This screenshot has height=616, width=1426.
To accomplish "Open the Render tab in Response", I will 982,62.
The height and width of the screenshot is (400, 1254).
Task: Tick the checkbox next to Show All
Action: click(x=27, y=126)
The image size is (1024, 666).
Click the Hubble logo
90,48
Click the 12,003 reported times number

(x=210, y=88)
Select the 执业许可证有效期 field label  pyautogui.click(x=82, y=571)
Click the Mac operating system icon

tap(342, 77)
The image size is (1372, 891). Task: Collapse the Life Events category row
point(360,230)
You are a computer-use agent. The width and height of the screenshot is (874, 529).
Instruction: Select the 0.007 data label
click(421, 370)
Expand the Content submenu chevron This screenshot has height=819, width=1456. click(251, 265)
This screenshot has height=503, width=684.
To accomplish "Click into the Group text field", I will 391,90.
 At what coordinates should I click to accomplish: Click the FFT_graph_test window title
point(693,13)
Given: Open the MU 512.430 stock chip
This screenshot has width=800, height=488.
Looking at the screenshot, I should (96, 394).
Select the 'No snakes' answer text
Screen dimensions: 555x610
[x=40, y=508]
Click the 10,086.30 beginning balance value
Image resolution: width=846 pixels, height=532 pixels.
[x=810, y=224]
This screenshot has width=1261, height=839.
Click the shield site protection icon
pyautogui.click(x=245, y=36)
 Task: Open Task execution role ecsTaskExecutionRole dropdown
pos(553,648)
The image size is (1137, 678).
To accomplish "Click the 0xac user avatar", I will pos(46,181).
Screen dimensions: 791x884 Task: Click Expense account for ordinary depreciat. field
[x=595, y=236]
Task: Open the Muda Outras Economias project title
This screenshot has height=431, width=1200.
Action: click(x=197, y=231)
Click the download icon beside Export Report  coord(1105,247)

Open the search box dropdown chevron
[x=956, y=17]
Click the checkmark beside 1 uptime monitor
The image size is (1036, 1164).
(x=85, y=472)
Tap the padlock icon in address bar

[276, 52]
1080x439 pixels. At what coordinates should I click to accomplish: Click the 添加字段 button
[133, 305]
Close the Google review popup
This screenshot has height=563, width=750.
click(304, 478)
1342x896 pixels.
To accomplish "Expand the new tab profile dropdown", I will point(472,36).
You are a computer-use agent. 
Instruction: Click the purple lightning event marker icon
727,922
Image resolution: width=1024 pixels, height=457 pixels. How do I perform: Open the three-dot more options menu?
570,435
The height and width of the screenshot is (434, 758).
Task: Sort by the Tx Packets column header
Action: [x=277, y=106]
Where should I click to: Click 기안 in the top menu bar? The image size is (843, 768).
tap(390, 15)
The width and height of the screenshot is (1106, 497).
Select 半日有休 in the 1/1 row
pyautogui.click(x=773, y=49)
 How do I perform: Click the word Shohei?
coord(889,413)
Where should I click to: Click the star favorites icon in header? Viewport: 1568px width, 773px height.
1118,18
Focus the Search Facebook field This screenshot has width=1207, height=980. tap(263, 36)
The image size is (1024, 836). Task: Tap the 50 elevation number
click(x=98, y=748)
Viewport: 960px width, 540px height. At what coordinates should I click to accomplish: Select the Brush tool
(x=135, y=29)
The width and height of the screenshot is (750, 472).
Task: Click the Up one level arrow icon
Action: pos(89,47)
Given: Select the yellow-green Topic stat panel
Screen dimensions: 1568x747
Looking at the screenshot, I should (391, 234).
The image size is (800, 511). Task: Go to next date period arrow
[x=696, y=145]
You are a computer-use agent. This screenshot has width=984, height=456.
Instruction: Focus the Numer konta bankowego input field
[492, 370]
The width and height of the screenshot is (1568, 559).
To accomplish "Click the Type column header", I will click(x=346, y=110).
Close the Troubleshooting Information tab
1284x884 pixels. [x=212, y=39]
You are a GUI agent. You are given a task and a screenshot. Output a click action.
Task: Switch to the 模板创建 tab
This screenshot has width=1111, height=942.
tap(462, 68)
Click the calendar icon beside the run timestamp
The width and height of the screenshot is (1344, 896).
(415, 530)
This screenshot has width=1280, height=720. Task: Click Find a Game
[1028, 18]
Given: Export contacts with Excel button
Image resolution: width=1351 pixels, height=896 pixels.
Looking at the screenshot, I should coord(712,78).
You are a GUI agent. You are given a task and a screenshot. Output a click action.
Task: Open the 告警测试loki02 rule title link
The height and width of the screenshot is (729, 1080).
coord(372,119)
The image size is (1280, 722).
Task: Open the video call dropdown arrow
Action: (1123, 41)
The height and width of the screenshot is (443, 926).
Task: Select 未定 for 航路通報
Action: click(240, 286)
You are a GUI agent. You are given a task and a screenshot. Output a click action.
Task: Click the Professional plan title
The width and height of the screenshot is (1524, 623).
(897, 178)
--------
• **YOUR ASSIGNMENT**: Please repeat the data in full so that nothing differs from the original.

• **RESULT OF THE EXERCISE**:
This screenshot has height=616, width=1426.
To accomplish "Open the Render tab in Response", I will 982,62.
The height and width of the screenshot is (400, 1254).
Task: Tick the checkbox next to Show All
Action: click(x=27, y=126)
The image size is (1024, 666).
Click the Hubble logo
90,48
Click the 12,003 reported times number

(x=210, y=88)
Select the 执业许可证有效期 field label  pyautogui.click(x=82, y=571)
Click the Mac operating system icon

tap(342, 77)
The image size is (1372, 891). Task: Collapse the Life Events category row
point(360,230)
You are a computer-use agent. The width and height of the screenshot is (874, 529).
Instruction: Select the 0.007 data label
click(421, 370)
Expand the Content submenu chevron This screenshot has height=819, width=1456. click(251, 265)
This screenshot has height=503, width=684.
To accomplish "Click into the Group text field", I will 391,90.
 At what coordinates should I click to accomplish: Click the FFT_graph_test window title
point(693,13)
Given: Open the MU 512.430 stock chip
This screenshot has width=800, height=488.
Looking at the screenshot, I should (96, 394).
Select the 'No snakes' answer text
Screen dimensions: 555x610
[x=40, y=508]
Click the 10,086.30 beginning balance value
Image resolution: width=846 pixels, height=532 pixels.
[x=810, y=224]
This screenshot has width=1261, height=839.
Click the shield site protection icon
pyautogui.click(x=245, y=36)
 Task: Open Task execution role ecsTaskExecutionRole dropdown
pos(553,648)
The image size is (1137, 678).
To accomplish "Click the 0xac user avatar", I will pos(46,181).
Screen dimensions: 791x884 Task: Click Expense account for ordinary depreciat. field
[x=595, y=236]
Task: Open the Muda Outras Economias project title
This screenshot has height=431, width=1200.
Action: click(x=197, y=231)
Click the download icon beside Export Report  coord(1105,247)

Open the search box dropdown chevron
[x=956, y=17]
Click the checkmark beside 1 uptime monitor
The image size is (1036, 1164).
(x=85, y=472)
Tap the padlock icon in address bar

[276, 52]
1080x439 pixels. At what coordinates should I click to accomplish: Click the 添加字段 button
[133, 305]
Close the Google review popup
This screenshot has height=563, width=750.
click(304, 478)
1342x896 pixels.
To accomplish "Expand the new tab profile dropdown", I will point(472,36).
You are a computer-use agent. 
Instruction: Click the purple lightning event marker icon
727,922
Image resolution: width=1024 pixels, height=457 pixels. How do I perform: Open the three-dot more options menu?
570,435
The height and width of the screenshot is (434, 758).
Task: Sort by the Tx Packets column header
Action: [x=277, y=106]
Where should I click to: Click 기안 in the top menu bar? The image size is (843, 768).
tap(390, 15)
The width and height of the screenshot is (1106, 497).
Select 半日有休 in the 1/1 row
pyautogui.click(x=773, y=49)
 How do I perform: Click the word Shohei?
coord(889,413)
Where should I click to: Click the star favorites icon in header? Viewport: 1568px width, 773px height.
1118,18
Focus the Search Facebook field This screenshot has width=1207, height=980. tap(263, 36)
The image size is (1024, 836). Task: Tap the 50 elevation number
click(x=98, y=748)
Viewport: 960px width, 540px height. At what coordinates should I click to accomplish: Select the Brush tool
(x=135, y=29)
The width and height of the screenshot is (750, 472).
Task: Click the Up one level arrow icon
Action: pos(89,47)
Given: Select the yellow-green Topic stat panel
Screen dimensions: 1568x747
Looking at the screenshot, I should (391, 234).
The image size is (800, 511). Task: Go to next date period arrow
[x=696, y=145]
You are a computer-use agent. This screenshot has width=984, height=456.
Instruction: Focus the Numer konta bankowego input field
[492, 370]
The width and height of the screenshot is (1568, 559).
To accomplish "Click the Type column header", I will click(x=346, y=110).
Close the Troubleshooting Information tab
1284x884 pixels. [x=212, y=39]
You are a GUI agent. You are given a task and a screenshot. Output a click action.
Task: Switch to the 模板创建 tab
This screenshot has width=1111, height=942.
tap(462, 68)
Click the calendar icon beside the run timestamp
The width and height of the screenshot is (1344, 896).
(415, 530)
This screenshot has width=1280, height=720. Task: Click Find a Game
[1028, 18]
Given: Export contacts with Excel button
Image resolution: width=1351 pixels, height=896 pixels.
Looking at the screenshot, I should coord(712,78).
You are a GUI agent. You are given a task and a screenshot. Output a click action.
Task: Open the 告警测试loki02 rule title link
The height and width of the screenshot is (729, 1080).
coord(372,119)
The image size is (1280, 722).
Task: Open the video call dropdown arrow
Action: (1123, 41)
The height and width of the screenshot is (443, 926).
Task: Select 未定 for 航路通報
Action: click(240, 286)
You are a GUI agent. You are given a task and a screenshot. Output a click action.
Task: Click the Professional plan title
The width and height of the screenshot is (1524, 623).
(897, 178)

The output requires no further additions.